**BRIEF**.
Copy the records below word for word, keeping every line as it stands.
_ _ _ _ _
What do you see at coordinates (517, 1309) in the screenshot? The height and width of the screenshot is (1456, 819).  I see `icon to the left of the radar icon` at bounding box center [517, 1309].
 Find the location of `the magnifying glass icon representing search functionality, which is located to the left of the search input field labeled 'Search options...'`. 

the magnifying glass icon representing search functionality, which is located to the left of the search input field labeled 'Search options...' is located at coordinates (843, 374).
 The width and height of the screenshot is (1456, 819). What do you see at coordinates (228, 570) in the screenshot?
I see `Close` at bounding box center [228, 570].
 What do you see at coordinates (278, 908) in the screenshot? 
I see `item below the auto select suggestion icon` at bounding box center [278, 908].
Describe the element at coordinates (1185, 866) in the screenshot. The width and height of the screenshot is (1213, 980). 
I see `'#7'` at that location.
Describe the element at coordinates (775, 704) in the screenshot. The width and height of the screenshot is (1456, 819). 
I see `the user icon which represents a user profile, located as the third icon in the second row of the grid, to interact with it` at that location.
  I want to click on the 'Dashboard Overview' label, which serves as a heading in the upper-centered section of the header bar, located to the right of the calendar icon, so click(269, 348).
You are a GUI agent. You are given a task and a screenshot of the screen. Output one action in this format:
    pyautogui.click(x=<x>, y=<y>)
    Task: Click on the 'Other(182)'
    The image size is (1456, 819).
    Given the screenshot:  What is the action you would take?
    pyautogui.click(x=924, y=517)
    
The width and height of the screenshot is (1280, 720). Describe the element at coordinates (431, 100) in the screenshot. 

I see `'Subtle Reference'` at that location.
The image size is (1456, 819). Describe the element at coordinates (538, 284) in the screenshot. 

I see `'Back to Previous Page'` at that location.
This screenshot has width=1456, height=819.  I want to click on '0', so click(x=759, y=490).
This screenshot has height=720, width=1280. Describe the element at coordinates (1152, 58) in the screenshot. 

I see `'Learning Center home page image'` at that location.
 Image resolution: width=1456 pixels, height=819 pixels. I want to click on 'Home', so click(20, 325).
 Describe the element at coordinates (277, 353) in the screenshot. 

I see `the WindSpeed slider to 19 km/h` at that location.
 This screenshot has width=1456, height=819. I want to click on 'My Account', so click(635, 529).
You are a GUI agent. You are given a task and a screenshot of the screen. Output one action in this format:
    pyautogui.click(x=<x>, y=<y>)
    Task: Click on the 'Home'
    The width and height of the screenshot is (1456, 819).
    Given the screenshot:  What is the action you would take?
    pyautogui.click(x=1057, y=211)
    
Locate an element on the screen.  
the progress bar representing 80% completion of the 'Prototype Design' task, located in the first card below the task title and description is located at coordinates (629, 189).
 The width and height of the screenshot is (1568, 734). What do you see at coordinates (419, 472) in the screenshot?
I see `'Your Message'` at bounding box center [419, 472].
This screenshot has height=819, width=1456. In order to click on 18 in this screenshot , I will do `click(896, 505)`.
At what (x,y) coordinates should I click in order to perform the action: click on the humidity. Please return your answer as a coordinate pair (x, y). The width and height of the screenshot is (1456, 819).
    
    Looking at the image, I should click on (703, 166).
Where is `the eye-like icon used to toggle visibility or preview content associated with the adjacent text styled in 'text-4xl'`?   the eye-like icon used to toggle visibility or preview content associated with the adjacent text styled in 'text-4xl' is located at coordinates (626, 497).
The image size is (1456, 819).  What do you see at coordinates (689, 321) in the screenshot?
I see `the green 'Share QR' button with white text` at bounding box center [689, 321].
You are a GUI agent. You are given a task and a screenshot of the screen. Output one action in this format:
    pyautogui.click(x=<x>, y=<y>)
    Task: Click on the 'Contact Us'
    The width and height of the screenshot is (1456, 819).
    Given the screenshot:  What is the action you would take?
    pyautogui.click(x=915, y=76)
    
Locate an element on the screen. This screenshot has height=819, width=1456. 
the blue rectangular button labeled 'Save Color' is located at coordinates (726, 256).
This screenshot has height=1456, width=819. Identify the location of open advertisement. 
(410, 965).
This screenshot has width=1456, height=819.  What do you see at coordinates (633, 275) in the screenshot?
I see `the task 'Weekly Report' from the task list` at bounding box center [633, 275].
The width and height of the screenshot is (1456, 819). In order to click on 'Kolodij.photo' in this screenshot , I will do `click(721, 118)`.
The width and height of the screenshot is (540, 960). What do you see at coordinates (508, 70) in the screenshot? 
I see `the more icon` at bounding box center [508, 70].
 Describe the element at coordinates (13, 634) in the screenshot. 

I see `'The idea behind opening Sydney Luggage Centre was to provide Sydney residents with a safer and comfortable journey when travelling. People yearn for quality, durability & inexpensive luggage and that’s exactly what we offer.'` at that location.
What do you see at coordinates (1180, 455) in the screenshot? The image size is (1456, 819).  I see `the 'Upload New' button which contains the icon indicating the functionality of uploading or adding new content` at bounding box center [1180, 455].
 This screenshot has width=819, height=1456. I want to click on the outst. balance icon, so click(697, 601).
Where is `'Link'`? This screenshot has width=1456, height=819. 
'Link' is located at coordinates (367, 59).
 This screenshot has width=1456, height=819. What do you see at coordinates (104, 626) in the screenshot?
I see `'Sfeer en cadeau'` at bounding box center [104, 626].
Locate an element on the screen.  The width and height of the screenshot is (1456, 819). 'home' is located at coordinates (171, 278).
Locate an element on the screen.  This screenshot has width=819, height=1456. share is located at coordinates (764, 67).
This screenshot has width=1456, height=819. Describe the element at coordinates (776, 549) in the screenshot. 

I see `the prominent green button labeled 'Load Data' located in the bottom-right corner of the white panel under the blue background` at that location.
_ _ _ _ _
**THE REPLY**.
What do you see at coordinates (517, 1309) in the screenshot? The height and width of the screenshot is (1456, 819).  I see `icon to the left of the radar icon` at bounding box center [517, 1309].
 Find the location of `the magnifying glass icon representing search functionality, which is located to the left of the search input field labeled 'Search options...'`. 

the magnifying glass icon representing search functionality, which is located to the left of the search input field labeled 'Search options...' is located at coordinates (843, 374).
 The width and height of the screenshot is (1456, 819). What do you see at coordinates (228, 570) in the screenshot?
I see `Close` at bounding box center [228, 570].
 What do you see at coordinates (278, 908) in the screenshot? 
I see `item below the auto select suggestion icon` at bounding box center [278, 908].
Describe the element at coordinates (1185, 866) in the screenshot. The width and height of the screenshot is (1213, 980). 
I see `'#7'` at that location.
Describe the element at coordinates (775, 704) in the screenshot. The width and height of the screenshot is (1456, 819). 
I see `the user icon which represents a user profile, located as the third icon in the second row of the grid, to interact with it` at that location.
  I want to click on the 'Dashboard Overview' label, which serves as a heading in the upper-centered section of the header bar, located to the right of the calendar icon, so click(269, 348).
You are a GUI agent. You are given a task and a screenshot of the screen. Output one action in this format:
    pyautogui.click(x=<x>, y=<y>)
    Task: Click on the 'Other(182)'
    The image size is (1456, 819).
    Given the screenshot:  What is the action you would take?
    pyautogui.click(x=924, y=517)
    
The width and height of the screenshot is (1280, 720). Describe the element at coordinates (431, 100) in the screenshot. 

I see `'Subtle Reference'` at that location.
The image size is (1456, 819). Describe the element at coordinates (538, 284) in the screenshot. 

I see `'Back to Previous Page'` at that location.
This screenshot has width=1456, height=819.  I want to click on '0', so click(x=759, y=490).
This screenshot has height=720, width=1280. Describe the element at coordinates (1152, 58) in the screenshot. 

I see `'Learning Center home page image'` at that location.
 Image resolution: width=1456 pixels, height=819 pixels. I want to click on 'Home', so click(20, 325).
 Describe the element at coordinates (277, 353) in the screenshot. 

I see `the WindSpeed slider to 19 km/h` at that location.
 This screenshot has width=1456, height=819. I want to click on 'My Account', so click(635, 529).
You are a GUI agent. You are given a task and a screenshot of the screen. Output one action in this format:
    pyautogui.click(x=<x>, y=<y>)
    Task: Click on the 'Home'
    The width and height of the screenshot is (1456, 819).
    Given the screenshot:  What is the action you would take?
    pyautogui.click(x=1057, y=211)
    
Locate an element on the screen.  
the progress bar representing 80% completion of the 'Prototype Design' task, located in the first card below the task title and description is located at coordinates (629, 189).
 The width and height of the screenshot is (1568, 734). What do you see at coordinates (419, 472) in the screenshot?
I see `'Your Message'` at bounding box center [419, 472].
This screenshot has height=819, width=1456. In order to click on 18 in this screenshot , I will do `click(896, 505)`.
At what (x,y) coordinates should I click in order to perform the action: click on the humidity. Please return your answer as a coordinate pair (x, y). The width and height of the screenshot is (1456, 819).
    
    Looking at the image, I should click on (703, 166).
Where is `the eye-like icon used to toggle visibility or preview content associated with the adjacent text styled in 'text-4xl'`?   the eye-like icon used to toggle visibility or preview content associated with the adjacent text styled in 'text-4xl' is located at coordinates (626, 497).
The image size is (1456, 819).  What do you see at coordinates (689, 321) in the screenshot?
I see `the green 'Share QR' button with white text` at bounding box center [689, 321].
You are a GUI agent. You are given a task and a screenshot of the screen. Output one action in this format:
    pyautogui.click(x=<x>, y=<y>)
    Task: Click on the 'Contact Us'
    The width and height of the screenshot is (1456, 819).
    Given the screenshot:  What is the action you would take?
    pyautogui.click(x=915, y=76)
    
Locate an element on the screen. This screenshot has height=819, width=1456. 
the blue rectangular button labeled 'Save Color' is located at coordinates (726, 256).
This screenshot has height=1456, width=819. Identify the location of open advertisement. 
(410, 965).
This screenshot has width=1456, height=819.  What do you see at coordinates (633, 275) in the screenshot?
I see `the task 'Weekly Report' from the task list` at bounding box center [633, 275].
The width and height of the screenshot is (1456, 819). In order to click on 'Kolodij.photo' in this screenshot , I will do `click(721, 118)`.
The width and height of the screenshot is (540, 960). What do you see at coordinates (508, 70) in the screenshot? 
I see `the more icon` at bounding box center [508, 70].
 Describe the element at coordinates (13, 634) in the screenshot. 

I see `'The idea behind opening Sydney Luggage Centre was to provide Sydney residents with a safer and comfortable journey when travelling. People yearn for quality, durability & inexpensive luggage and that’s exactly what we offer.'` at that location.
What do you see at coordinates (1180, 455) in the screenshot? The image size is (1456, 819).  I see `the 'Upload New' button which contains the icon indicating the functionality of uploading or adding new content` at bounding box center [1180, 455].
 This screenshot has width=819, height=1456. I want to click on the outst. balance icon, so click(697, 601).
Where is `'Link'`? This screenshot has width=1456, height=819. 
'Link' is located at coordinates (367, 59).
 This screenshot has width=1456, height=819. What do you see at coordinates (104, 626) in the screenshot?
I see `'Sfeer en cadeau'` at bounding box center [104, 626].
Locate an element on the screen.  The width and height of the screenshot is (1456, 819). 'home' is located at coordinates (171, 278).
Locate an element on the screen.  This screenshot has width=819, height=1456. share is located at coordinates (764, 67).
This screenshot has width=1456, height=819. Describe the element at coordinates (776, 549) in the screenshot. 

I see `the prominent green button labeled 'Load Data' located in the bottom-right corner of the white panel under the blue background` at that location.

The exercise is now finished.